What does poverty in America look like to you?
(photo of Davis Bottom in Lexington, KY, used with permission, by Steven T. Moga)
My man and I drove through Kentucky today, left Lexington at noon and pulled into Nashville tonight at 6pm Central time. It was a lot of rural driving, and at one point I exclaimed, "I'm having such an experience right now!" Meaning, wow, I'm seeing and thinking about so many new places, places I never see - and as such, don't know how to think about. Especially compared to what I know from my cloistered Northeast life.
We spent some time in Russellville, KY late in the afternoon, population 7,275. There is a neighborhood there known as Black Bottoms, even today. The city is in the process of honoring it via museums and historic preservation. The preserved small 19th century brick houses were lovely; the surrounding neighborhood was decidedly mixed. Poor drainage - rough ditches carved out alongside the small paved roads, such that residents front walks begin as individual bridges to the front door. Lots of wet open land - it's been raining on and off, and the water accumulates - and the houses laid out somewhat along a grid of streets, but also in a bit of a hodge podge fashion, likely oweing to unusual and unregulated settlement patterns for African-Americans on land local whites didn't use.
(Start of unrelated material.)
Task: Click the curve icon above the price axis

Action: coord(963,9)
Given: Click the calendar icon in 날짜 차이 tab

The houses are a range of quality, some in real rough shape, including some vacant, and others well maintained and homey, inviting. There are neighborhood churches and the Board of Education is at one end of the neighborhood.
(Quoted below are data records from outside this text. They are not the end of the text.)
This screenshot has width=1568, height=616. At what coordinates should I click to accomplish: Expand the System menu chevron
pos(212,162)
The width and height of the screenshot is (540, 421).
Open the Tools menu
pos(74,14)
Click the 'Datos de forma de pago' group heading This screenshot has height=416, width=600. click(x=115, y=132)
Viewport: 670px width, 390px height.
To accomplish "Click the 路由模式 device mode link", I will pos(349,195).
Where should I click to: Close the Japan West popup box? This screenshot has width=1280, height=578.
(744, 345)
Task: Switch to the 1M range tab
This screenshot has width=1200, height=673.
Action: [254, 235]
Like the rural towns that follow Russellville to the Kentucky-Tennessee border, this neighborhood pattern of development and living I am also not used to. Or am I?
My mother grew up in Franklin Hill public housing in Mattapan, which was on a hill across the street from Franklin Park. Diagonal and down across Blue Hill Ave was the Franklin Field projects, developed shortly after Franklin Hill on wet, low-lying land prone to flooding. My mom remembers the projects as more or less one big neighborhood growing up, and included in those memories are warnings against flooding and wet basements, laundry rooms, etc.
Franklin Field and Franklin Hill are majority non-white now, home to African-Americans and Afro-Caribbeans and Latin@s. In Russellville, 19% of residents are African-American; about 50% of them live in poverty (compared to only 20% of whites). In Boston, over 40% of residents are black or Hispanic (census code for Latin@) or mixed-race; more than one quarter of these Bostonians live in poverty (compared to less than 10% of whites). It's not so easily "white America" vs. "black America" in minority-majority, ethnic Boston, but the relative poverty and inequality unfolding along our "color line" sure is similar to Russellville.
But when I look at the urban and semi-rural poverty in Kentucky, I see this. When I think about poverty in Boston - and this is my default view from growing up here and visiting my relatives - I see this. And this.
The photos and links here look awfully different to me visually, yet how different or similar are people's lived experiences in these places? What do you think? Or know? What does poverty in America look like and feel like to you?
(Photo of Mary Ellen McCormack projects in South Boston, courtesy of the Boston Housing Authority website. My grandmother and various uncles lived here until several years ago. This photo does the place justice!)